▶ **Instructions for the task**
Would you print each of the entries below precisely as given?

[Stored items]
= = = = =
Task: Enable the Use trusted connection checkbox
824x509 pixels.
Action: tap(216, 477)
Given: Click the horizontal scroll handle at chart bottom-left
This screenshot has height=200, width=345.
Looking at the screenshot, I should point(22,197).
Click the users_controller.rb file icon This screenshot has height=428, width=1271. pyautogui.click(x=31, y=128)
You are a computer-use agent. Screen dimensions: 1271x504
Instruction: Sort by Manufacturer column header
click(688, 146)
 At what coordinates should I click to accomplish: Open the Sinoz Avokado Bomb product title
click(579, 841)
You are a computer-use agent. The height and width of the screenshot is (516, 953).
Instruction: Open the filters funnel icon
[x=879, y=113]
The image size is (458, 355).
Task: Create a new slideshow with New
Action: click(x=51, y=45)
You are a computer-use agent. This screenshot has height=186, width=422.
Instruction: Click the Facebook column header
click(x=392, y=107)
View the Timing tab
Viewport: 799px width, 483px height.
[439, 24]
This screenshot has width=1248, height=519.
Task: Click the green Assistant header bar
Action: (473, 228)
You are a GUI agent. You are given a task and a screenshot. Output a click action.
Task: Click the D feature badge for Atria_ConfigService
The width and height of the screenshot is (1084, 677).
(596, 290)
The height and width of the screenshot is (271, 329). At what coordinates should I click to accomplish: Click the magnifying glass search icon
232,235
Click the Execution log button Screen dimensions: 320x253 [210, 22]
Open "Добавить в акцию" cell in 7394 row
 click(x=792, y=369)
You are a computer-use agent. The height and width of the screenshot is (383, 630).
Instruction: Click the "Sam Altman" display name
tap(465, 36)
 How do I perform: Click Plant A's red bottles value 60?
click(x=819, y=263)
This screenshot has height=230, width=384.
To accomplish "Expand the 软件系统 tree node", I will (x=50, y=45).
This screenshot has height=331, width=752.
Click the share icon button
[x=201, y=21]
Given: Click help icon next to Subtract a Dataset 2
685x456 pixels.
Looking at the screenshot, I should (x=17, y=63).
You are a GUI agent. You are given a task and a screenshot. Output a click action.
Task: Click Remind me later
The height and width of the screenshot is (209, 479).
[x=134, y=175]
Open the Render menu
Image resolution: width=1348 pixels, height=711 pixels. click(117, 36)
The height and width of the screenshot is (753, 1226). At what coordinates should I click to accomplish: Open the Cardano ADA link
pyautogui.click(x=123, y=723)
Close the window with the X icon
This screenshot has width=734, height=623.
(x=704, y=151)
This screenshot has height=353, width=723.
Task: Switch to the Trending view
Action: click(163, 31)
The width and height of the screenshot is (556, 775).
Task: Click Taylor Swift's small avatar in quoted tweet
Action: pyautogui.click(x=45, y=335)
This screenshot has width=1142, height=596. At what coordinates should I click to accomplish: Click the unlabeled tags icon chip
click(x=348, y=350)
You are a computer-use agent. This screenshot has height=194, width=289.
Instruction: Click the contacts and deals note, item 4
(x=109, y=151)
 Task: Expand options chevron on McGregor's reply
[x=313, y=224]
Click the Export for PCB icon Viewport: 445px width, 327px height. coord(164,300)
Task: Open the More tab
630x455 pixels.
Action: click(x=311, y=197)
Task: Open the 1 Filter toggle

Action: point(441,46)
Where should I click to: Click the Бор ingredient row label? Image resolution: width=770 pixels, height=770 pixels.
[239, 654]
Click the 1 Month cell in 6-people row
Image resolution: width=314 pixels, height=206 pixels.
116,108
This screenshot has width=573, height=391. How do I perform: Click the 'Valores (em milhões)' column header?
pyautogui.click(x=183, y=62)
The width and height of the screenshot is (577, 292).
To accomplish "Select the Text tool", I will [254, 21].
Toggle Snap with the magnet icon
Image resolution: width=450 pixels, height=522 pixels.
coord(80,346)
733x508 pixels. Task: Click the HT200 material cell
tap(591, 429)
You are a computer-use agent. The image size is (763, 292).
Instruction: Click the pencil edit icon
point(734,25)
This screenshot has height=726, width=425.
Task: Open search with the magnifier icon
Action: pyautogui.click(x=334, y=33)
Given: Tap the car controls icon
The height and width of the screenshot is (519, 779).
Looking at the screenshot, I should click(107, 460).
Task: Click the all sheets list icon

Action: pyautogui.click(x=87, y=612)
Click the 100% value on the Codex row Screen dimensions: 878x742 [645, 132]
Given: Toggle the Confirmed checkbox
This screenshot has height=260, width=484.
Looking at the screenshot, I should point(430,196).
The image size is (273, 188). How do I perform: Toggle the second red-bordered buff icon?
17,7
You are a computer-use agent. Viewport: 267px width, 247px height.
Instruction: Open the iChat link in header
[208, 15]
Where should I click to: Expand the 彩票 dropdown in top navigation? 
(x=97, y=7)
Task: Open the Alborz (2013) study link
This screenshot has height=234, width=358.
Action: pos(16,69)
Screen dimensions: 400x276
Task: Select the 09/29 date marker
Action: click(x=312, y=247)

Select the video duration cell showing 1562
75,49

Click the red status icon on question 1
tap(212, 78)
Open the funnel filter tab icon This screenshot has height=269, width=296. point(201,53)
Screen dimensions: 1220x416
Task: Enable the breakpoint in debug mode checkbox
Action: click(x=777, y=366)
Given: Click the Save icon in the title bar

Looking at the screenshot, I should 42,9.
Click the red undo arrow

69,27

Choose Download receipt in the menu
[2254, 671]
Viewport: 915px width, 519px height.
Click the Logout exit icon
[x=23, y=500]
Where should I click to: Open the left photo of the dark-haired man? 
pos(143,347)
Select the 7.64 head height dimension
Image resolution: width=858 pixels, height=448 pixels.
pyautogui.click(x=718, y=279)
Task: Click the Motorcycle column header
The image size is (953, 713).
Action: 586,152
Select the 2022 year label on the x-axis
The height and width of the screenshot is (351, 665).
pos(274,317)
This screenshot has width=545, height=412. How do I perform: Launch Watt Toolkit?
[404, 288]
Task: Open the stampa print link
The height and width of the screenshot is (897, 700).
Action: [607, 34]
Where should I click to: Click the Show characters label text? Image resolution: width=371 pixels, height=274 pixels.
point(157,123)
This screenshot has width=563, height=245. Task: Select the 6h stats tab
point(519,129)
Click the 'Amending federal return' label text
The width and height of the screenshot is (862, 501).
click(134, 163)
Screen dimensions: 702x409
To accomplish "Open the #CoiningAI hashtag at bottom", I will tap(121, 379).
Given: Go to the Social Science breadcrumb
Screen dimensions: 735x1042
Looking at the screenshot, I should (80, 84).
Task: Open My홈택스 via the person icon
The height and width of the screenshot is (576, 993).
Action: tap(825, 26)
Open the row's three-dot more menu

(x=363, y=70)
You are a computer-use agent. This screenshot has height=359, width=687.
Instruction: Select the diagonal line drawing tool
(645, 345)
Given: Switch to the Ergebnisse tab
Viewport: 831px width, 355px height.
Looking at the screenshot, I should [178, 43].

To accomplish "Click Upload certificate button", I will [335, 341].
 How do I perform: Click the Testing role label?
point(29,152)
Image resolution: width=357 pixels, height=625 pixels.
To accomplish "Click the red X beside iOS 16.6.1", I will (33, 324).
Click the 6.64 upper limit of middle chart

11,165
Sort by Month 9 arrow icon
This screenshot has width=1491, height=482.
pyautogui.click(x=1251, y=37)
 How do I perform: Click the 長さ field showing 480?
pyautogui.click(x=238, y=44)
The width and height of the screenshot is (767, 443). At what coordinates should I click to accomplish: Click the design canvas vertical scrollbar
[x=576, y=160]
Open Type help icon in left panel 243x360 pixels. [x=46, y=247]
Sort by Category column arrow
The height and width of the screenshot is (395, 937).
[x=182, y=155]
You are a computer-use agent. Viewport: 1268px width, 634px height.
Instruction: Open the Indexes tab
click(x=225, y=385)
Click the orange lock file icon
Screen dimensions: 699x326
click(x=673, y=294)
= = = = =
▶ **Result below**
Task: Enable the Use trusted connection checkbox
824x509 pixels.
Action: tap(216, 477)
Given: Click the horizontal scroll handle at chart bottom-left
This screenshot has height=200, width=345.
Looking at the screenshot, I should point(22,197).
Click the users_controller.rb file icon This screenshot has height=428, width=1271. pyautogui.click(x=31, y=128)
You are a computer-use agent. Screen dimensions: 1271x504
Instruction: Sort by Manufacturer column header
click(688, 146)
 At what coordinates should I click to accomplish: Open the Sinoz Avokado Bomb product title
click(579, 841)
You are a computer-use agent. The height and width of the screenshot is (516, 953).
Instruction: Open the filters funnel icon
[x=879, y=113]
The image size is (458, 355).
Task: Create a new slideshow with New
Action: click(x=51, y=45)
You are a computer-use agent. This screenshot has height=186, width=422.
Instruction: Click the Facebook column header
click(x=392, y=107)
View the Timing tab
Viewport: 799px width, 483px height.
[439, 24]
This screenshot has width=1248, height=519.
Task: Click the green Assistant header bar
Action: (473, 228)
You are a GUI agent. You are given a task and a screenshot. Output a click action.
Task: Click the D feature badge for Atria_ConfigService
The width and height of the screenshot is (1084, 677).
(596, 290)
The height and width of the screenshot is (271, 329). At what coordinates should I click to accomplish: Click the magnifying glass search icon
232,235
Click the Execution log button Screen dimensions: 320x253 [210, 22]
Open "Добавить в акцию" cell in 7394 row
 click(x=792, y=369)
You are a computer-use agent. The height and width of the screenshot is (383, 630).
Instruction: Click the "Sam Altman" display name
tap(465, 36)
 How do I perform: Click Plant A's red bottles value 60?
click(x=819, y=263)
This screenshot has height=230, width=384.
To accomplish "Expand the 软件系统 tree node", I will (x=50, y=45).
This screenshot has height=331, width=752.
Click the share icon button
[x=201, y=21]
Given: Click help icon next to Subtract a Dataset 2
685x456 pixels.
Looking at the screenshot, I should (x=17, y=63).
You are a GUI agent. You are given a task and a screenshot. Output a click action.
Task: Click Remind me later
The height and width of the screenshot is (209, 479).
[x=134, y=175]
Open the Render menu
Image resolution: width=1348 pixels, height=711 pixels. click(117, 36)
The height and width of the screenshot is (753, 1226). At what coordinates should I click to accomplish: Open the Cardano ADA link
pyautogui.click(x=123, y=723)
Close the window with the X icon
This screenshot has width=734, height=623.
(x=704, y=151)
This screenshot has height=353, width=723.
Task: Switch to the Trending view
Action: click(163, 31)
The width and height of the screenshot is (556, 775).
Task: Click Taylor Swift's small avatar in quoted tweet
Action: pyautogui.click(x=45, y=335)
This screenshot has width=1142, height=596. At what coordinates should I click to accomplish: Click the unlabeled tags icon chip
click(x=348, y=350)
You are a computer-use agent. This screenshot has height=194, width=289.
Instruction: Click the contacts and deals note, item 4
(x=109, y=151)
 Task: Expand options chevron on McGregor's reply
[x=313, y=224]
Click the Export for PCB icon Viewport: 445px width, 327px height. coord(164,300)
Task: Open the More tab
630x455 pixels.
Action: click(x=311, y=197)
Task: Open the 1 Filter toggle

Action: point(441,46)
Where should I click to: Click the Бор ingredient row label? Image resolution: width=770 pixels, height=770 pixels.
[239, 654]
Click the 1 Month cell in 6-people row
Image resolution: width=314 pixels, height=206 pixels.
116,108
This screenshot has width=573, height=391. How do I perform: Click the 'Valores (em milhões)' column header?
pyautogui.click(x=183, y=62)
The width and height of the screenshot is (577, 292).
To accomplish "Select the Text tool", I will [254, 21].
Toggle Snap with the magnet icon
Image resolution: width=450 pixels, height=522 pixels.
coord(80,346)
733x508 pixels. Task: Click the HT200 material cell
tap(591, 429)
You are a computer-use agent. The image size is (763, 292).
Instruction: Click the pencil edit icon
point(734,25)
This screenshot has height=726, width=425.
Task: Open search with the magnifier icon
Action: pyautogui.click(x=334, y=33)
Given: Tap the car controls icon
The height and width of the screenshot is (519, 779).
Looking at the screenshot, I should click(107, 460).
Task: Click the all sheets list icon

Action: pyautogui.click(x=87, y=612)
Click the 100% value on the Codex row Screen dimensions: 878x742 [645, 132]
Given: Toggle the Confirmed checkbox
This screenshot has height=260, width=484.
Looking at the screenshot, I should point(430,196).
The image size is (273, 188). How do I perform: Toggle the second red-bordered buff icon?
17,7
You are a computer-use agent. Viewport: 267px width, 247px height.
Instruction: Open the iChat link in header
[208, 15]
Where should I click to: Expand the 彩票 dropdown in top navigation? 
(x=97, y=7)
Task: Open the Alborz (2013) study link
This screenshot has height=234, width=358.
Action: pos(16,69)
Screen dimensions: 400x276
Task: Select the 09/29 date marker
Action: click(x=312, y=247)

Select the video duration cell showing 1562
75,49

Click the red status icon on question 1
tap(212, 78)
Open the funnel filter tab icon This screenshot has height=269, width=296. point(201,53)
Screen dimensions: 1220x416
Task: Enable the breakpoint in debug mode checkbox
Action: click(x=777, y=366)
Given: Click the Save icon in the title bar

Looking at the screenshot, I should 42,9.
Click the red undo arrow

69,27

Choose Download receipt in the menu
[2254, 671]
Viewport: 915px width, 519px height.
Click the Logout exit icon
[x=23, y=500]
Where should I click to: Open the left photo of the dark-haired man? 
pos(143,347)
Select the 7.64 head height dimension
Image resolution: width=858 pixels, height=448 pixels.
pyautogui.click(x=718, y=279)
Task: Click the Motorcycle column header
The image size is (953, 713).
Action: 586,152
Select the 2022 year label on the x-axis
The height and width of the screenshot is (351, 665).
pos(274,317)
This screenshot has width=545, height=412. How do I perform: Launch Watt Toolkit?
[404, 288]
Task: Open the stampa print link
The height and width of the screenshot is (897, 700).
Action: [607, 34]
Where should I click to: Click the Show characters label text? Image resolution: width=371 pixels, height=274 pixels.
point(157,123)
This screenshot has width=563, height=245. Task: Select the 6h stats tab
point(519,129)
Click the 'Amending federal return' label text
The width and height of the screenshot is (862, 501).
click(134, 163)
Screen dimensions: 702x409
To accomplish "Open the #CoiningAI hashtag at bottom", I will tap(121, 379).
Given: Go to the Social Science breadcrumb
Screen dimensions: 735x1042
Looking at the screenshot, I should (80, 84).
Task: Open My홈택스 via the person icon
The height and width of the screenshot is (576, 993).
Action: tap(825, 26)
Open the row's three-dot more menu

(x=363, y=70)
You are a computer-use agent. This screenshot has height=359, width=687.
Instruction: Select the diagonal line drawing tool
(645, 345)
Given: Switch to the Ergebnisse tab
Viewport: 831px width, 355px height.
Looking at the screenshot, I should [178, 43].

To accomplish "Click Upload certificate button", I will [335, 341].
 How do I perform: Click the Testing role label?
point(29,152)
Image resolution: width=357 pixels, height=625 pixels.
To accomplish "Click the red X beside iOS 16.6.1", I will (33, 324).
Click the 6.64 upper limit of middle chart

11,165
Sort by Month 9 arrow icon
This screenshot has width=1491, height=482.
pyautogui.click(x=1251, y=37)
 How do I perform: Click the 長さ field showing 480?
pyautogui.click(x=238, y=44)
The width and height of the screenshot is (767, 443). At what coordinates should I click to accomplish: Click the design canvas vertical scrollbar
[x=576, y=160]
Open Type help icon in left panel 243x360 pixels. [x=46, y=247]
Sort by Category column arrow
The height and width of the screenshot is (395, 937).
[x=182, y=155]
You are a computer-use agent. Viewport: 1268px width, 634px height.
Instruction: Open the Indexes tab
click(x=225, y=385)
Click the orange lock file icon
Screen dimensions: 699x326
click(x=673, y=294)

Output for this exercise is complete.